IBNA- Persian translation of a groundbreaking 19th century American novel, 'The Awakening' by Kate Chopin, a blend of realistic narrative, incisive social commentary, and psychological complexity has been published.
The book has been rendered into Persian by Farzaneh Dousti. Tehran-based Bidgol Publishing has released 'The Awakening' (1899) in 326 pages.
Originally titled ‘A Solitary Soul’, ‘The Awakening’ is set in New Orleans and the Southern Louisiana coast at the end of the nineteenth century. The plot centers on Edna Pontellier and her struggle to reconcile her increasingly unorthodox views on femininity and motherhood with the prevailing social attitudes of the turn-of-the-century American South.

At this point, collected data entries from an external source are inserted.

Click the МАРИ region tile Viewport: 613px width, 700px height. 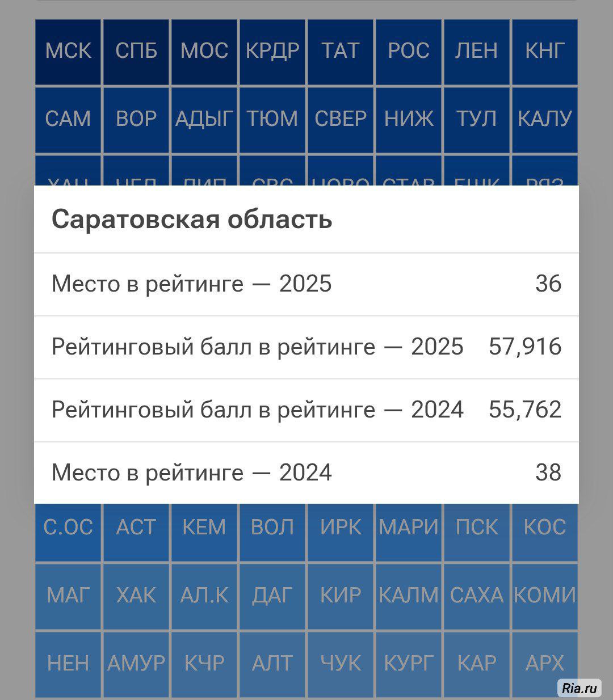pos(409,529)
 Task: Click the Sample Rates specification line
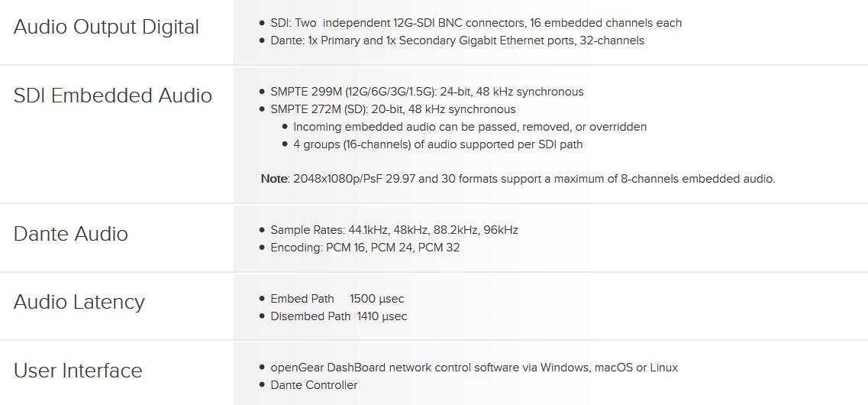394,230
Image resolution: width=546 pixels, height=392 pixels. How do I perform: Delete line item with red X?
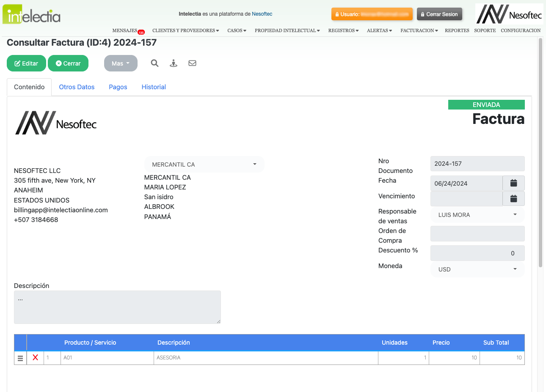(35, 357)
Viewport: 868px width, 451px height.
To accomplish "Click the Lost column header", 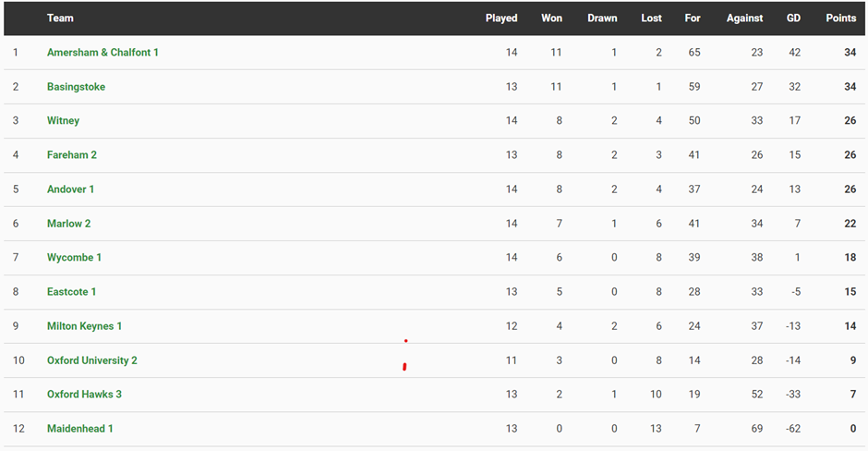I will 651,18.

It is one of the earliest American novels that focuses on women's issues without condescension. It is also widely seen as a landmark work of early feminism, generating mixed reaction from contemporary readers and criticism.
The novel's blend of realistic narrative, incisive social commentary, and psychological complexity makes ‘The Awakening’ a precursor of American modernist literature; it prefigures the works of American novelists such as William Faulkner and Ernest Hemingway and echoes the works of contemporaries such as Edith Wharton and Henry James.
It can also be considered among the first Southern works in a tradition that would culminate with the modern masterpieces of Faulkner, Flannery O'Connor, Eudora Welty, Katherine Anne Porter, and Tennessee Williams.
Born and raised in St. Louis, Kate Chopin (1850-1904) moved to Louisiana to marry the son of a cotton grower. A mother of six by the age of twenty-eight and a widow at thirty-two, she turned to writing to support her young family. She is best known today for ‘The Awakening’, a portrait of marriage and motherhood so controversial it fell out of print shortly after publication and was not rediscovered until the 1960s.